El municipio de Ocaña, en el departamento de Norte de Santander, se encuentra sumido en la tristeza y la indignación tras un trágico hecho de violencia que cobró la vida de un menor de apenas 13 años de edad. El repudiable suceso, que hoy enluta a toda una comunidad, se registró en las calles del barrio Juan XXIII.
De acuerdo con las versiones entregadas por los testigos, la tragedia ocurrió cuando el niño quedó atrapado, sin tener nada que ver, en medio de un fuerte y repentino cruce de disparos. Tras resultar gravemente herido, los momentos de angustia de los habitantes aumentaron considerablemente debido a la prolongada demora en la llegada de una ambulancia para atender la emergencia. Ante la gravedad de la situación, los presentes tomaron la desesperada decisión de trasladar al menor a bordo de una motocicleta.

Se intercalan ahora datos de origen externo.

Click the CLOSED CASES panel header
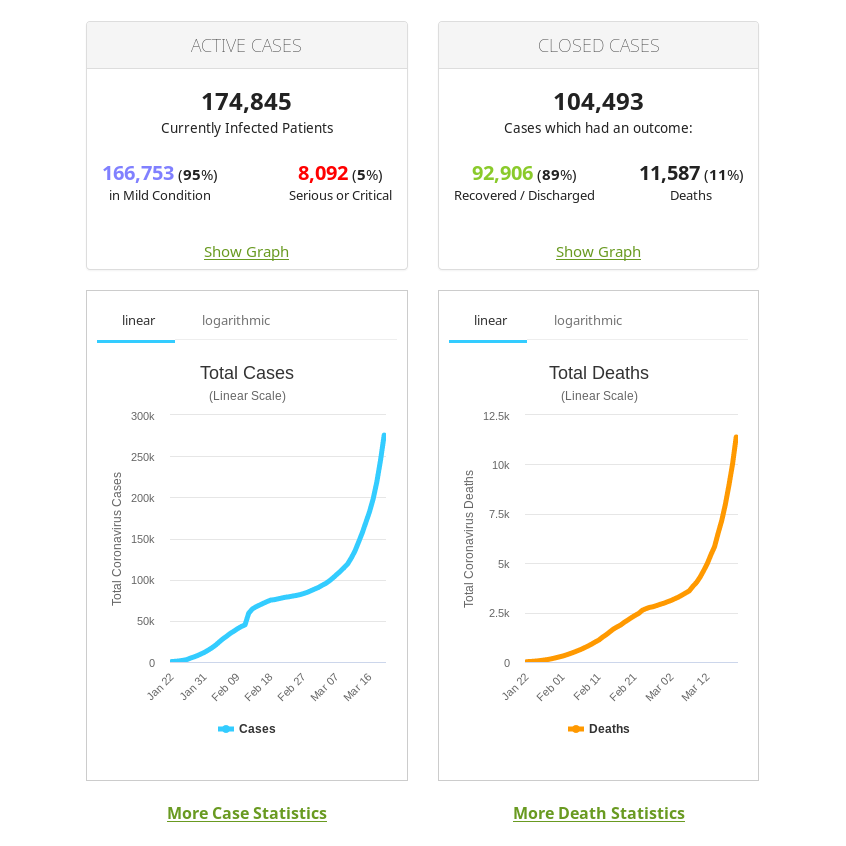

El joven fue ingresado de urgencia a las instalaciones del Hospital Emiro Quintero Cañizares; sin embargo, pese a los incansables esfuerzos del personal médico de turno, falleció minutos después debido a la gravedad de las heridas causadas por los proyectiles. Las autoridades locales ya se encuentran adelantando las investigaciones pertinentes para dar con el paradero de los responsables de esta absurda balacera que enciende las alarmas de seguridad en la región.